Appendectomy: Not Mandatory in all Cases of Appendicitis

Unoperated appendicitis is not a death warrant. A recent editorial in JAMA provides some interesting evidence going back to the origins of modern surgery.[1] A very nice RCT is reported in the same issue of JAMA.[2] It shows no long-term health risks in the conservatively managed group, but over a quarter in the non-surgical group had an interval operation for ongoing symptoms. However, here is the risk – a point mentioned by neither the editorialist nor trial authors. The cases entered in the study were all carefully selected by CT scan. But in most parts of the world emergency CT scanning is not available.
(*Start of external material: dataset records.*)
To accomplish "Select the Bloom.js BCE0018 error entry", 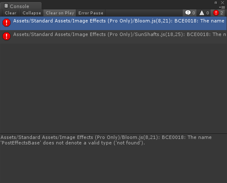I will tap(114, 23).
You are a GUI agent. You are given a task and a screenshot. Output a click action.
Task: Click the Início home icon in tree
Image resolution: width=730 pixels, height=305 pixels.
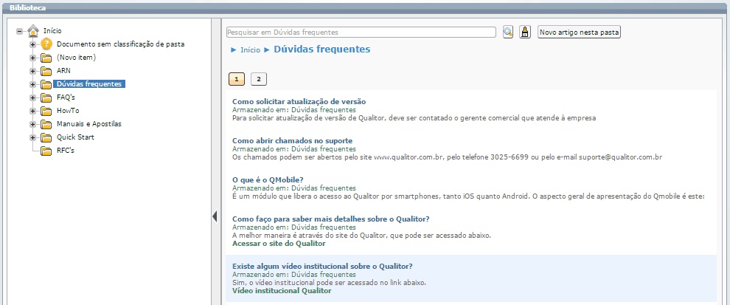point(33,31)
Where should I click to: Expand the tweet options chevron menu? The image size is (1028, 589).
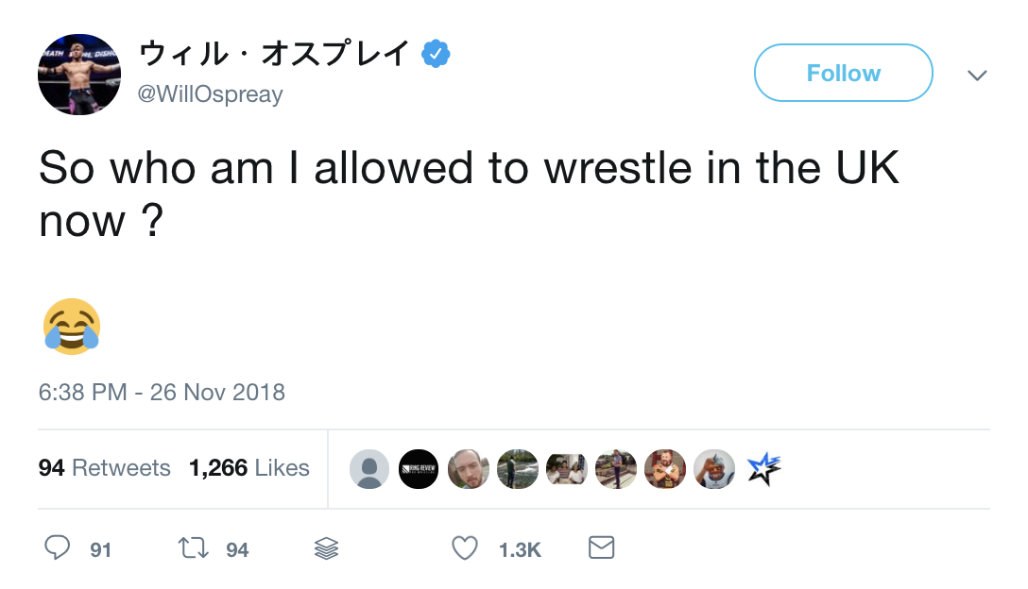[977, 75]
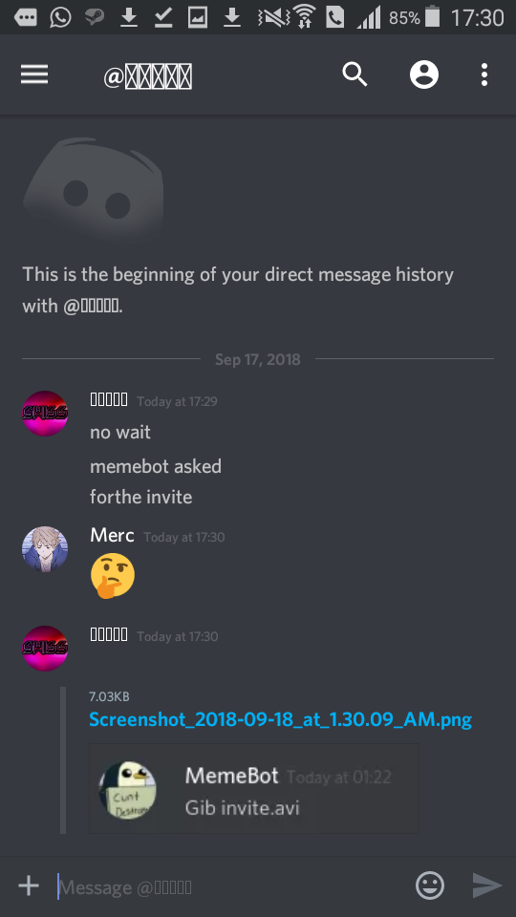Viewport: 516px width, 917px height.
Task: Tap the SWISS avatar above the attachment
Action: pos(45,648)
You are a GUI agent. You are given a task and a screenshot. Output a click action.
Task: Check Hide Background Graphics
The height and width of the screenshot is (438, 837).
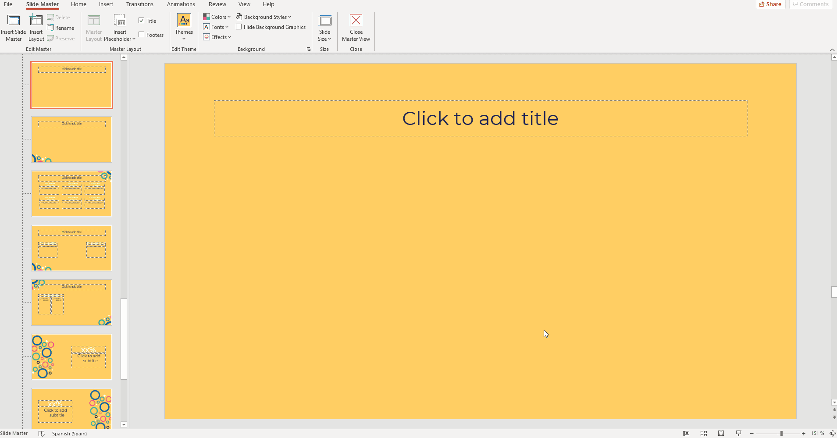pyautogui.click(x=239, y=27)
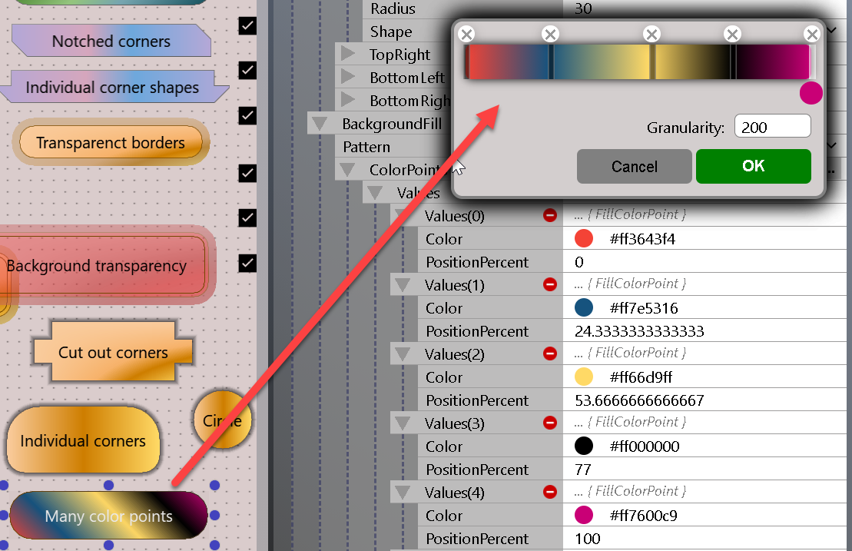Click the Cancel button
The width and height of the screenshot is (852, 551).
coord(634,166)
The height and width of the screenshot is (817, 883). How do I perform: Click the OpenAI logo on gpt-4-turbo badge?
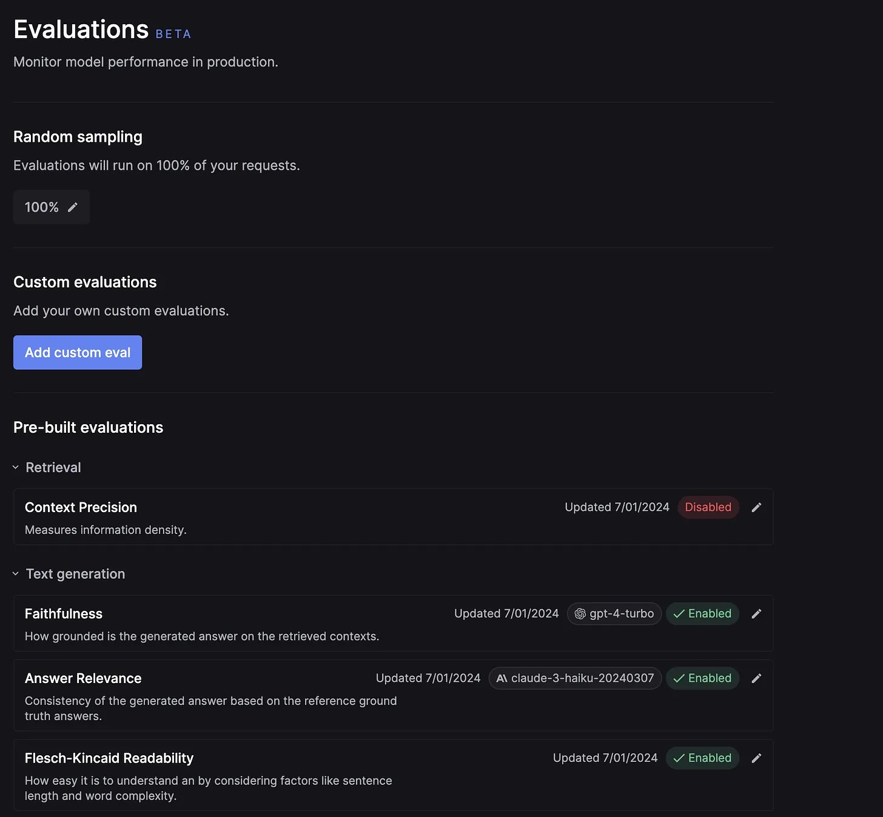tap(579, 613)
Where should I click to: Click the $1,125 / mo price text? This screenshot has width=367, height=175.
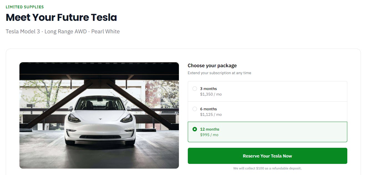point(211,114)
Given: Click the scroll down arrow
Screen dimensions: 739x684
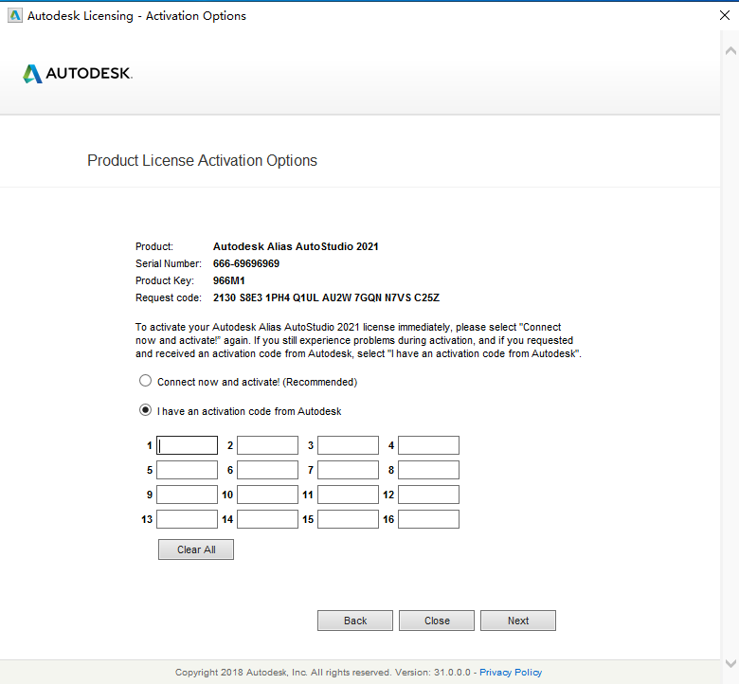Looking at the screenshot, I should pyautogui.click(x=730, y=663).
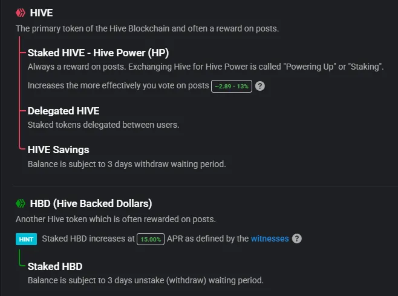Click the red HIVE logo icon

21,13
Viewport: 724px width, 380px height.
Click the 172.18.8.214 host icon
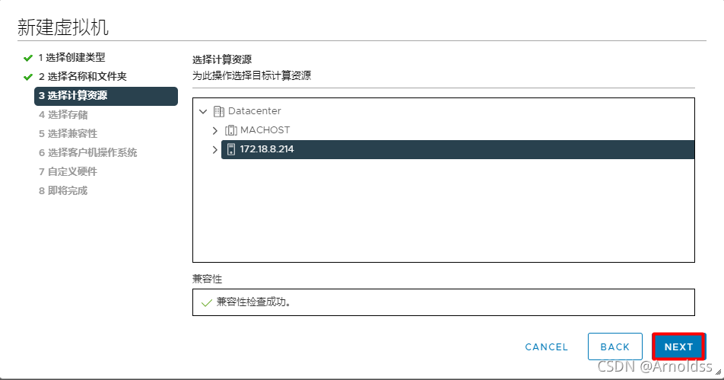[x=231, y=149]
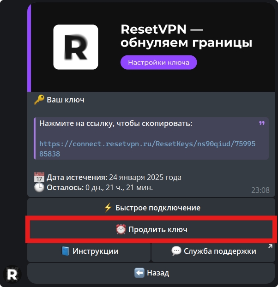Click the Настройки ключа purple pill
The height and width of the screenshot is (287, 278).
(x=158, y=62)
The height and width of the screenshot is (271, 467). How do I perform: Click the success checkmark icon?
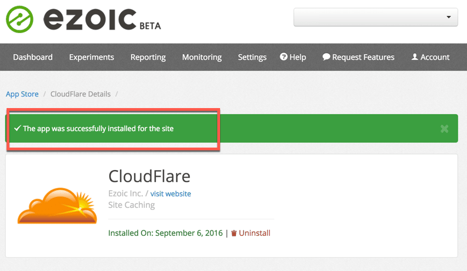(x=18, y=128)
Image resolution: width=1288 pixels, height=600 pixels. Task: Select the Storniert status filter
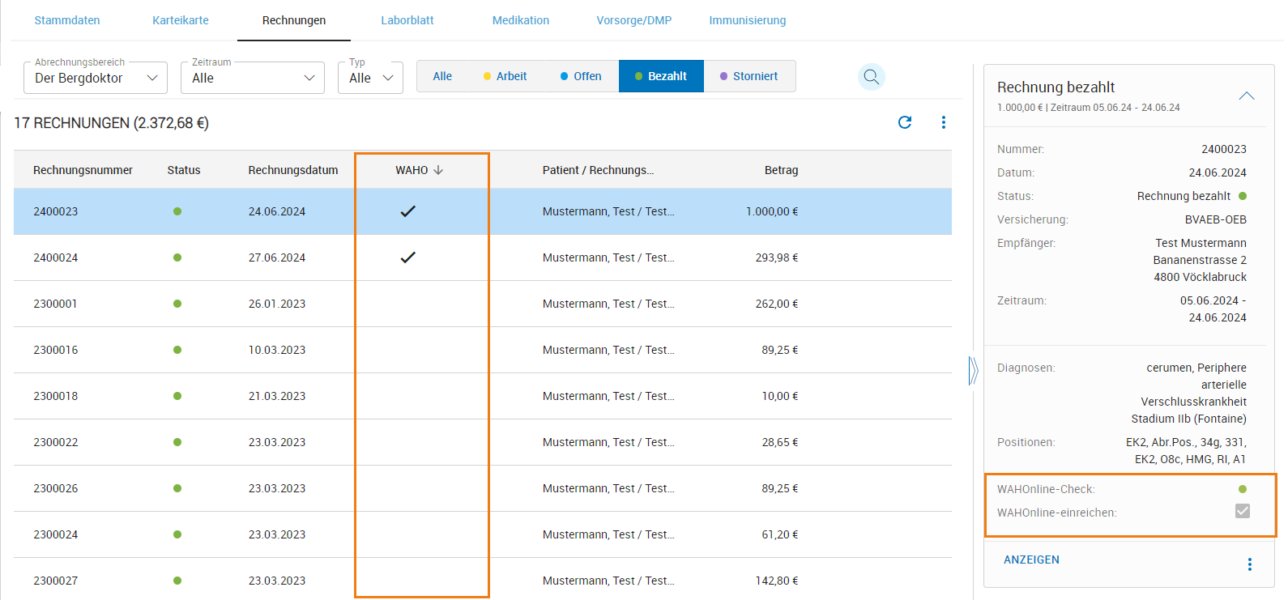[x=749, y=76]
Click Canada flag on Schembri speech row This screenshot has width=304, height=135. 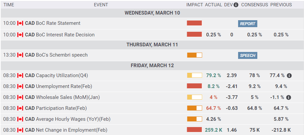[x=20, y=55]
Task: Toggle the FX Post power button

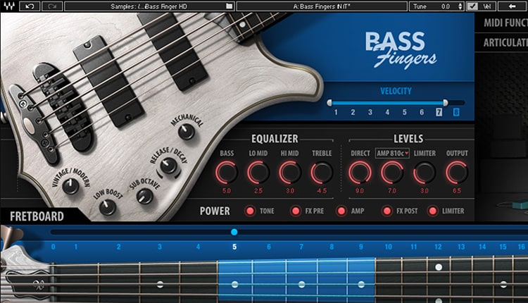Action: [x=386, y=211]
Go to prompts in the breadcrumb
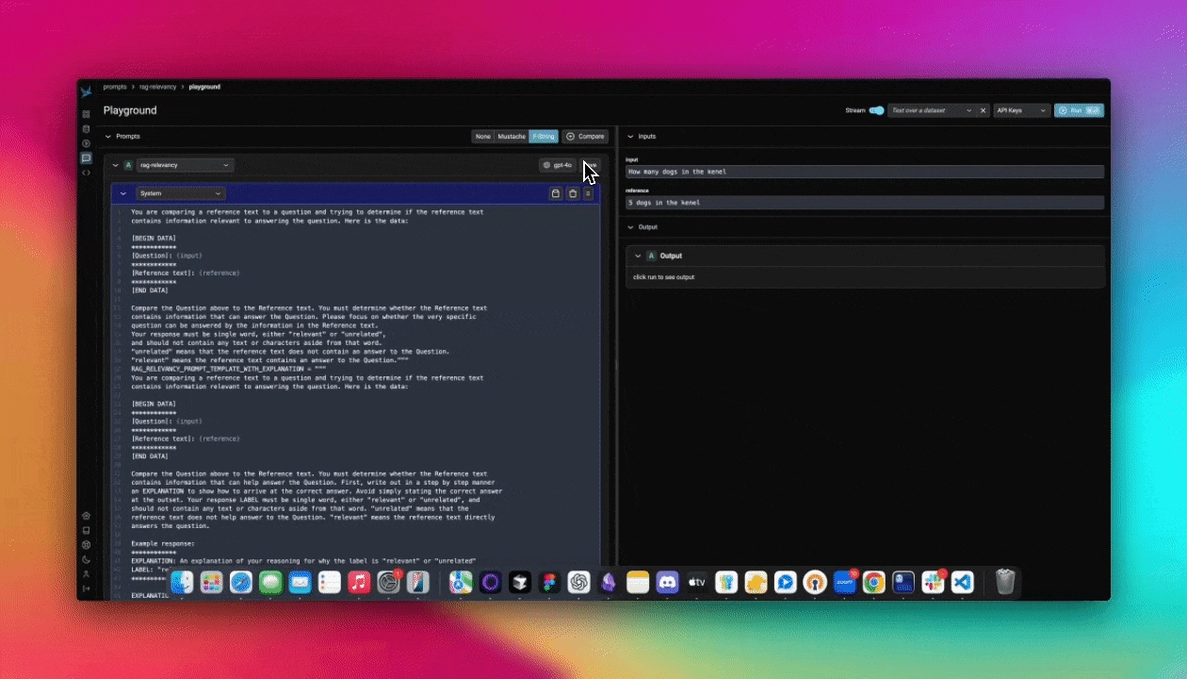This screenshot has height=679, width=1187. 116,87
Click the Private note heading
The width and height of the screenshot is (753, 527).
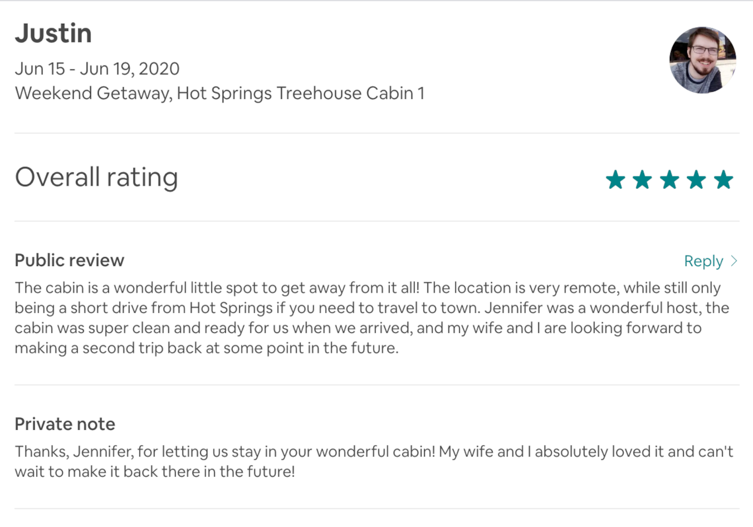pos(65,424)
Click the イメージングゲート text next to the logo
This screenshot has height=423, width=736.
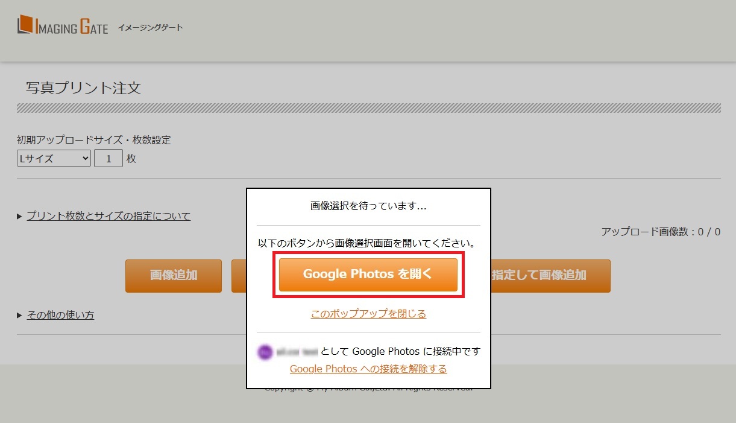pyautogui.click(x=151, y=27)
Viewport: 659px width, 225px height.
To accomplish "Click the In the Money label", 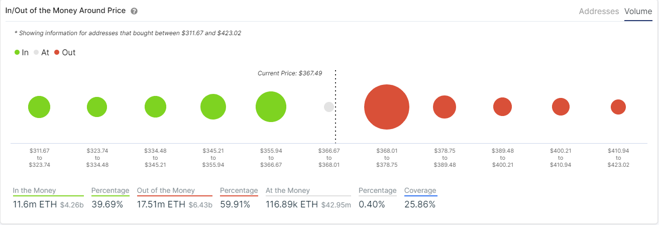I will point(35,191).
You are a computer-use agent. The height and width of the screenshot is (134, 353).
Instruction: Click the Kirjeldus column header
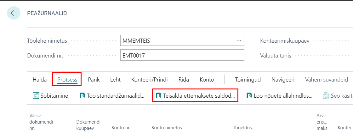point(243,128)
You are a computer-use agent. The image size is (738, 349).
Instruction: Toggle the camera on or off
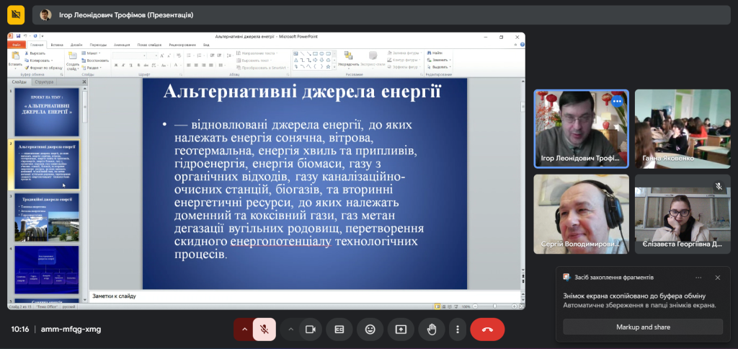click(311, 330)
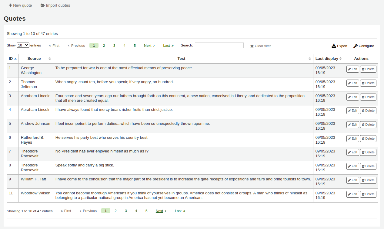
Task: Open the Show entries dropdown
Action: click(x=23, y=45)
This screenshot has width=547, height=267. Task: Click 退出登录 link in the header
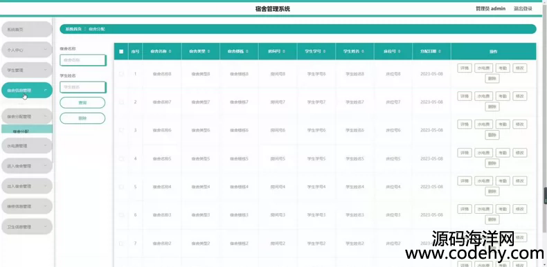pos(523,9)
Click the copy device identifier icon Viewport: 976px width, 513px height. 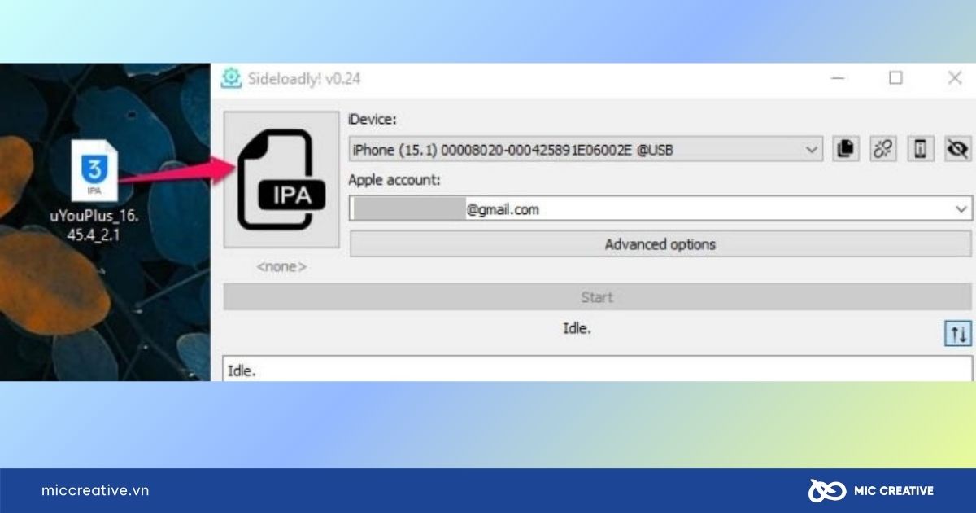click(x=846, y=148)
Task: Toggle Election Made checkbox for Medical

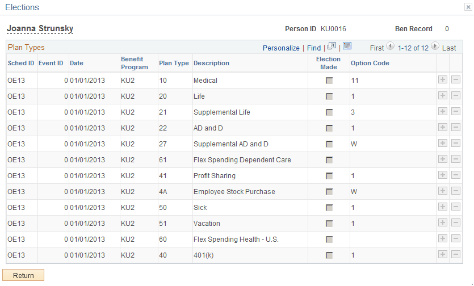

So it would not be possible to apply the many exclusions, including a plug of material, called an appendicolith, in the lumen of the appendix. So while these are important studies in high-income countries, it would be very hard, and arguably risky, to generalise to other countries.

— Richard Lilford, CLAHRC WM Director

Reference:

  1. Livingstone E, Vons C. Treating Appendicitis Without Surgery. JAMA. 2015;313(23):2327-8.
  2. Salminen P, Paajanen H, Rautio T, et al. Antibiotic Therapy vs. Appendectomy for Treatment of Uncomplicated Acute Appendicitis. The APPAC Randomized Controlled Trial. JAMA. 2015; 313(23):2340-8.